> _Exercise aim_: Starting at the line with "Task: Open the 产品技术要求 attachment", return every line through the final one of the data, word for word. Pictures stay out.

> _Provided records_:
((
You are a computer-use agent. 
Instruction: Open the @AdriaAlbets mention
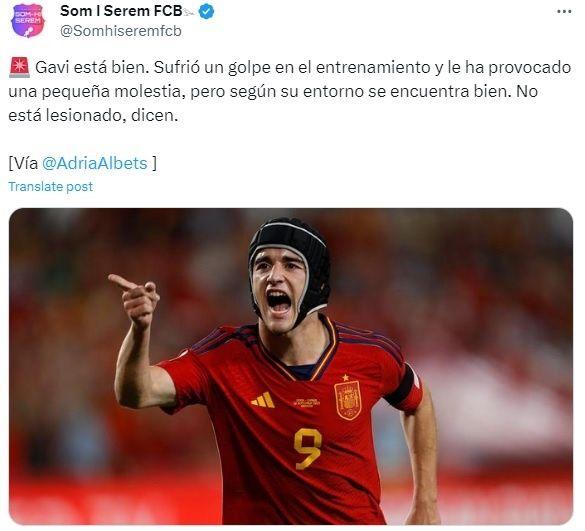(x=95, y=163)
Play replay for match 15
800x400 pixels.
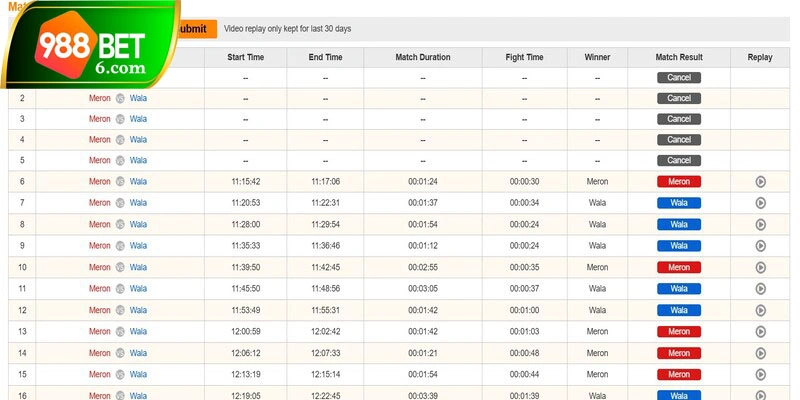pyautogui.click(x=760, y=375)
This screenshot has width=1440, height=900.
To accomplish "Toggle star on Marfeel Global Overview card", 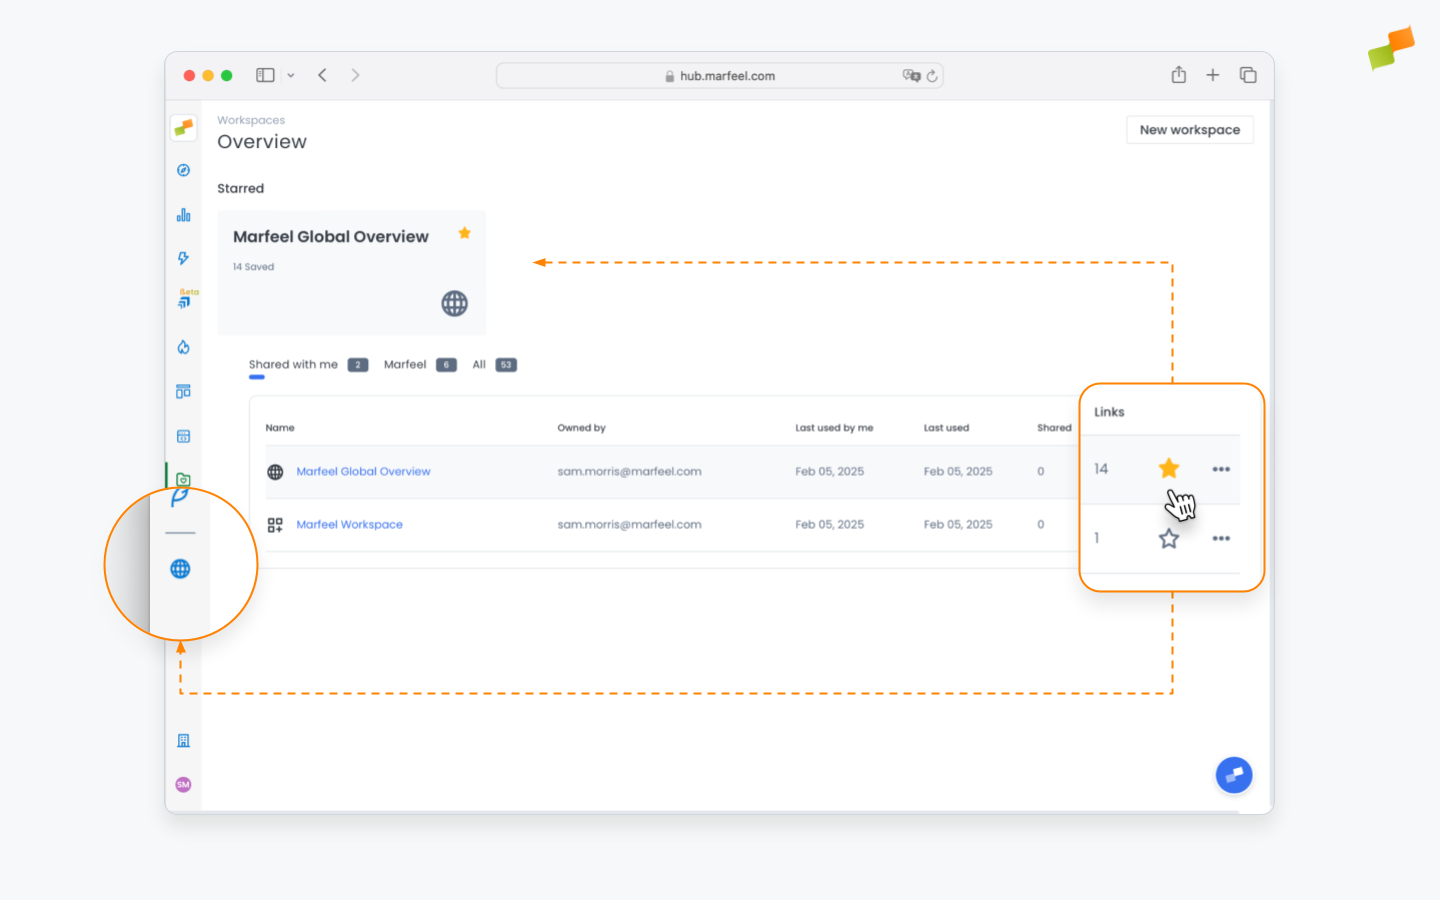I will pyautogui.click(x=464, y=233).

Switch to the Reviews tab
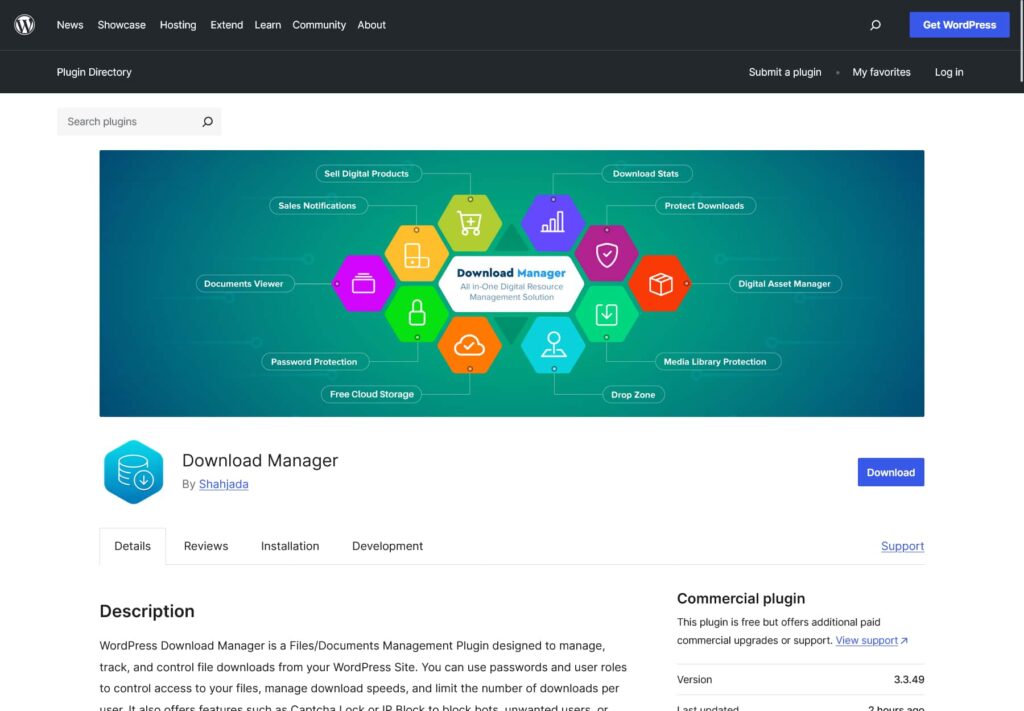(x=206, y=546)
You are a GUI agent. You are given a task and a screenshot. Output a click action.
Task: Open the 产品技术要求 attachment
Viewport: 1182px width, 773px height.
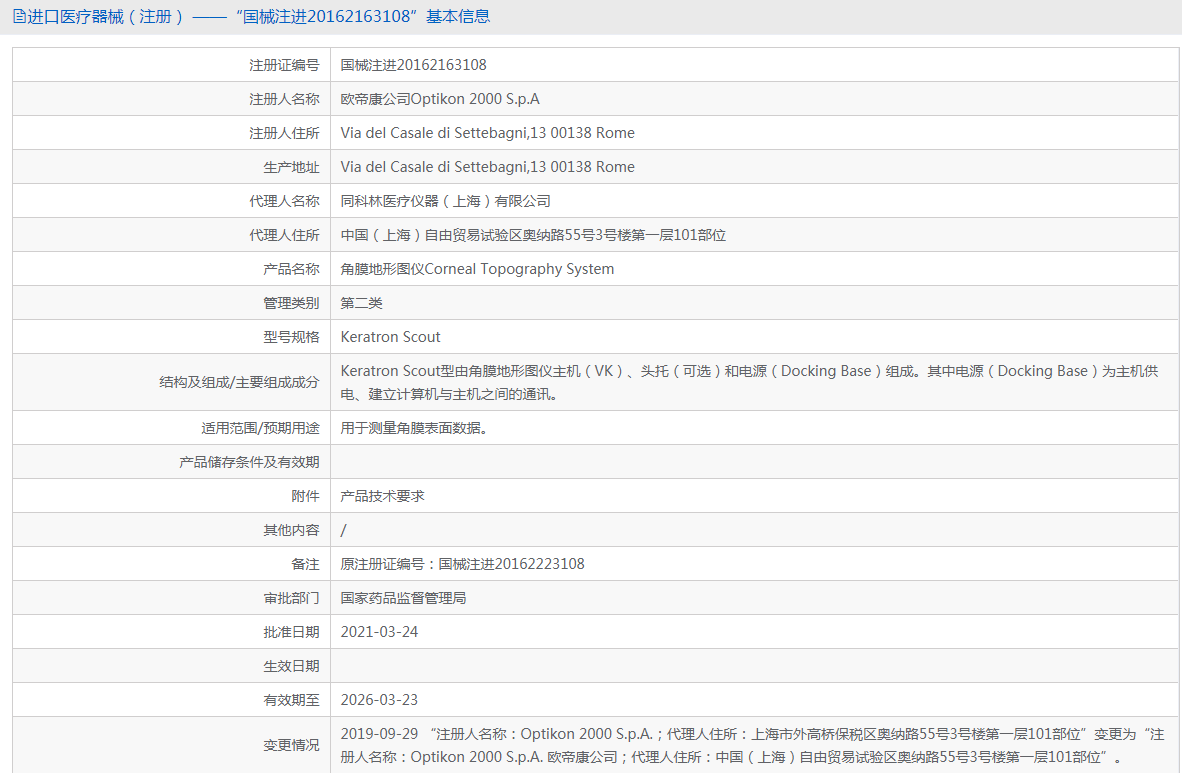tap(382, 496)
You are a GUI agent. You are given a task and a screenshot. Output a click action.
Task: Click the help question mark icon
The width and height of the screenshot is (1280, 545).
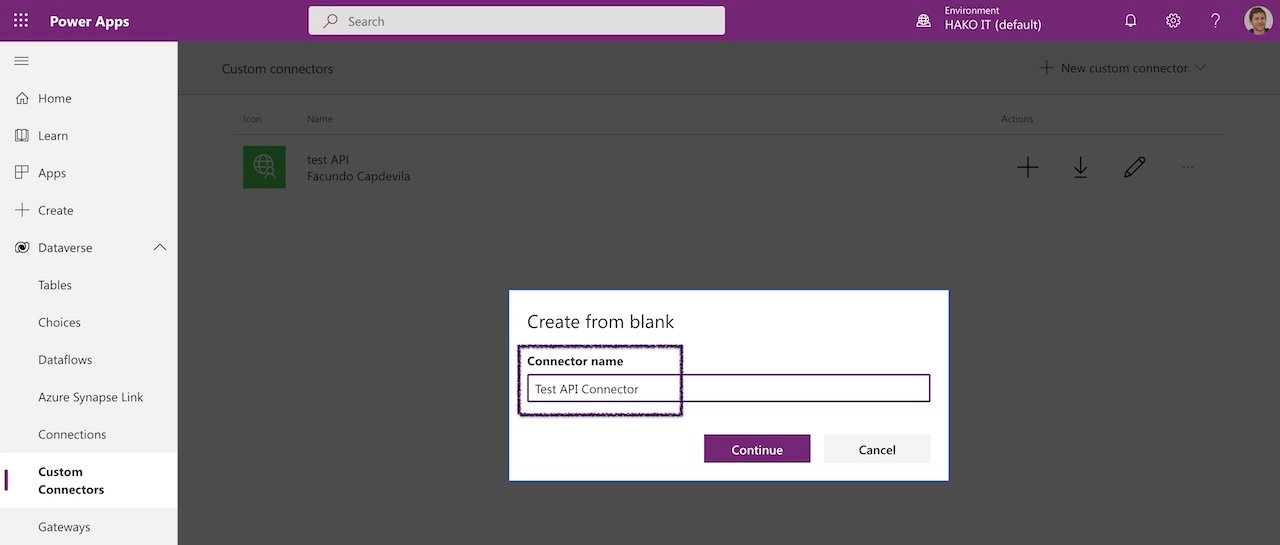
))
> _Solved exercise_:
Task: Open the 产品技术要求 attachment
Viewport: 1182px width, 773px height.
tap(382, 496)
You are a GUI agent. You are given a task and a screenshot. Output a click action.
Task: Click the help question mark icon
The width and height of the screenshot is (1280, 545).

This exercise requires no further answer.